--- begin MATERIAL PROVIDED ---

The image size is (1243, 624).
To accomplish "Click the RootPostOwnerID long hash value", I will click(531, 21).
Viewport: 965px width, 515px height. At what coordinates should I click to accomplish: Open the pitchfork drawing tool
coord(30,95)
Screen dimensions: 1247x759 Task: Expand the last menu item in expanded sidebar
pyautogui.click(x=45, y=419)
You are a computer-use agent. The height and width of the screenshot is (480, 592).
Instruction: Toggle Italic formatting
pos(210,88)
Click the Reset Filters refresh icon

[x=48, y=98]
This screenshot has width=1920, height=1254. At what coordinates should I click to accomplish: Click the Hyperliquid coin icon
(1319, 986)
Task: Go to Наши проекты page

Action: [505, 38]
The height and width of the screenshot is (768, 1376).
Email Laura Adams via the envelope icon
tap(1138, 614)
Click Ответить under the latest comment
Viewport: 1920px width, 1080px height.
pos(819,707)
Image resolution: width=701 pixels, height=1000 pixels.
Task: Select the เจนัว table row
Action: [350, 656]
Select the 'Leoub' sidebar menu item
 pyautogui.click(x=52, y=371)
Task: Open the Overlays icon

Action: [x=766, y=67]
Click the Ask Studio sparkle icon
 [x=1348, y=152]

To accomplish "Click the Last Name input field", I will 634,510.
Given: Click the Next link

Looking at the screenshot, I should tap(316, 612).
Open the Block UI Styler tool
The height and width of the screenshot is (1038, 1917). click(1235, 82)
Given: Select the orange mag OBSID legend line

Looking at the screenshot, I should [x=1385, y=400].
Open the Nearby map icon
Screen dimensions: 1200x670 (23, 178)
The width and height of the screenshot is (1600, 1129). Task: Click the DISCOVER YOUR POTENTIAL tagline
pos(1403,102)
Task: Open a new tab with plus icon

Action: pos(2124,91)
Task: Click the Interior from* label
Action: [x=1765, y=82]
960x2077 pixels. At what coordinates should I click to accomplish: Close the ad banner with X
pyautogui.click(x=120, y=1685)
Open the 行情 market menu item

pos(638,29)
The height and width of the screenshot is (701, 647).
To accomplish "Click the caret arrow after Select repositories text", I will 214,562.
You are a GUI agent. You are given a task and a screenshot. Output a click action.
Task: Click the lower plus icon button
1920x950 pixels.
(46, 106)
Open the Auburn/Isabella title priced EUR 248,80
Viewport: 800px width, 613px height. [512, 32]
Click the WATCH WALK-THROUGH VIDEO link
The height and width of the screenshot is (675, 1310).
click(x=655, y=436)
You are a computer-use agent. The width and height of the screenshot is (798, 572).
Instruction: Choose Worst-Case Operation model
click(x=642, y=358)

--- end MATERIAL PROVIDED ---

• **TASK OBJECTIVE**: Reproduce all of the entries above verbatim, line for line, without altering any character.

• **EXERCISE RESULT**:
The image size is (1243, 624).
To accomplish "Click the RootPostOwnerID long hash value", I will click(531, 21).
Viewport: 965px width, 515px height. At what coordinates should I click to accomplish: Open the pitchfork drawing tool
coord(30,95)
Screen dimensions: 1247x759 Task: Expand the last menu item in expanded sidebar
pyautogui.click(x=45, y=419)
You are a computer-use agent. The height and width of the screenshot is (480, 592).
Instruction: Toggle Italic formatting
pos(210,88)
Click the Reset Filters refresh icon

[x=48, y=98]
This screenshot has width=1920, height=1254. At what coordinates should I click to accomplish: Click the Hyperliquid coin icon
(1319, 986)
Task: Go to Наши проекты page

Action: [505, 38]
The height and width of the screenshot is (768, 1376).
Email Laura Adams via the envelope icon
tap(1138, 614)
Click Ответить under the latest comment
Viewport: 1920px width, 1080px height.
pos(819,707)
Image resolution: width=701 pixels, height=1000 pixels.
Task: Select the เจนัว table row
Action: [350, 656]
Select the 'Leoub' sidebar menu item
 pyautogui.click(x=52, y=371)
Task: Open the Overlays icon

Action: [x=766, y=67]
Click the Ask Studio sparkle icon
 [x=1348, y=152]

To accomplish "Click the Last Name input field", I will 634,510.
Given: Click the Next link

Looking at the screenshot, I should tap(316, 612).
Open the Block UI Styler tool
The height and width of the screenshot is (1038, 1917). click(1235, 82)
Given: Select the orange mag OBSID legend line

Looking at the screenshot, I should [x=1385, y=400].
Open the Nearby map icon
Screen dimensions: 1200x670 (23, 178)
The width and height of the screenshot is (1600, 1129). Task: Click the DISCOVER YOUR POTENTIAL tagline
pos(1403,102)
Task: Open a new tab with plus icon

Action: pos(2124,91)
Task: Click the Interior from* label
Action: [x=1765, y=82]
960x2077 pixels. At what coordinates should I click to accomplish: Close the ad banner with X
pyautogui.click(x=120, y=1685)
Open the 行情 market menu item

pos(638,29)
The height and width of the screenshot is (701, 647).
To accomplish "Click the caret arrow after Select repositories text", I will 214,562.
You are a GUI agent. You are given a task and a screenshot. Output a click action.
Task: Click the lower plus icon button
1920x950 pixels.
(46, 106)
Open the Auburn/Isabella title priced EUR 248,80
Viewport: 800px width, 613px height. [512, 32]
Click the WATCH WALK-THROUGH VIDEO link
The height and width of the screenshot is (675, 1310).
click(x=655, y=436)
You are a computer-use agent. The width and height of the screenshot is (798, 572).
Instruction: Choose Worst-Case Operation model
click(x=642, y=358)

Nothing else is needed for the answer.